Speaking in the Dáil last week, Mr Varadkar rejected Archbishop Eamon Martin’s recent comments that Catholic politicians are obliged to support laws that uphold the dignity of every person from conception to death. The Taoiseach said he was reminded of some words of St John Henry Newman.
“When he learned about the new doctrine of papal infallibility,” Mr Varadkar said, “he said he would drink to the Pope, but would first drink to his own conscience. What St John Henry Newman was encapsulating in that was the idea in the Catholic faith that allows people to act according to their conscience, even Catholic politicians.”
Prof.

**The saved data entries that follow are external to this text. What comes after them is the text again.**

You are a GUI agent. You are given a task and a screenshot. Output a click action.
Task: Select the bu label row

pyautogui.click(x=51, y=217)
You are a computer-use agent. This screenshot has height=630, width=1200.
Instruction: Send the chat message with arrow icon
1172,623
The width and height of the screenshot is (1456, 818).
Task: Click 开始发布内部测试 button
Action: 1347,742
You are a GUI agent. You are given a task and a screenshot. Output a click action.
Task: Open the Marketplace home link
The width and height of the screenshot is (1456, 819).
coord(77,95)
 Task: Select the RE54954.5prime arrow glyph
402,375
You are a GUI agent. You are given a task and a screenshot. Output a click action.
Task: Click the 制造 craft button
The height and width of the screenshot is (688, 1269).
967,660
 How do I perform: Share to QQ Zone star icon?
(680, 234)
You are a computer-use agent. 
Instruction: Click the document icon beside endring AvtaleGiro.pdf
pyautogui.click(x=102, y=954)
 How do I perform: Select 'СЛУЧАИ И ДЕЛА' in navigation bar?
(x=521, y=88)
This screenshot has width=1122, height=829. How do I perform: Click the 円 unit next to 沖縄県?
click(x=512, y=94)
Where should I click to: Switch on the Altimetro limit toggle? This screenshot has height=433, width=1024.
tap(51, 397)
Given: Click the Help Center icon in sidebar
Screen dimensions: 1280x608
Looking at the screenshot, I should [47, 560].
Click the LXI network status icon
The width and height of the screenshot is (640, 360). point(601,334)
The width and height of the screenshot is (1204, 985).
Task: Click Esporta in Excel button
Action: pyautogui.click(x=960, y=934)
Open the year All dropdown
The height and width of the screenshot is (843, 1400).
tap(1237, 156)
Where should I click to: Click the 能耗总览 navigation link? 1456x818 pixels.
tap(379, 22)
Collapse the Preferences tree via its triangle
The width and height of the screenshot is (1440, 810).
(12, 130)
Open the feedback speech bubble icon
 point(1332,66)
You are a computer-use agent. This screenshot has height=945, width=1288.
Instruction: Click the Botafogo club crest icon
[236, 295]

Vincent Twomey, however, has refuted the suggestion that Newman was reacting to a “new doctrine”, and explained that the saint understood conscience as the “human capacity to recognise the objective truth about good and evil”.
“Newman was not taking about ‘my own conscience’, in other words about a purely subjective judgment or opinion, as it is understood today, even among some Irish moral theologians,” he wrote in a letter to The Irish Times. “He developed an understanding of conscience as our antenna for objective truth, as the voice of God echoing in the heart of every human being.
Capacity
“This human capacity, Newman stressed, is fragile and open to distortion by personal and cultural forces. The church’s God-given authority to speak the truth in season and out of season is thus needed to awaken conscience as much as God’s grace is needed to follow it.”
Pointing out that those who act on their conscience are willing to suffer for it rather than following majority opinion, he said: “Lucinda Creighton paid for it with her expulsion from Mr Varadkar’s own Fine Gael party.”
The Iona Institute’s Dr Angelo Bottone, meanwhile, criticised the Taoiseach for quoting St John Henry “totally out of context”, and did so in the context of Catholics being accused of drinking toasts to the Pope before Queen Victoria.
“This is why Newman puts conscience first. It comes before the Pope, or the Crown, or anything else,” Dr Bottone said.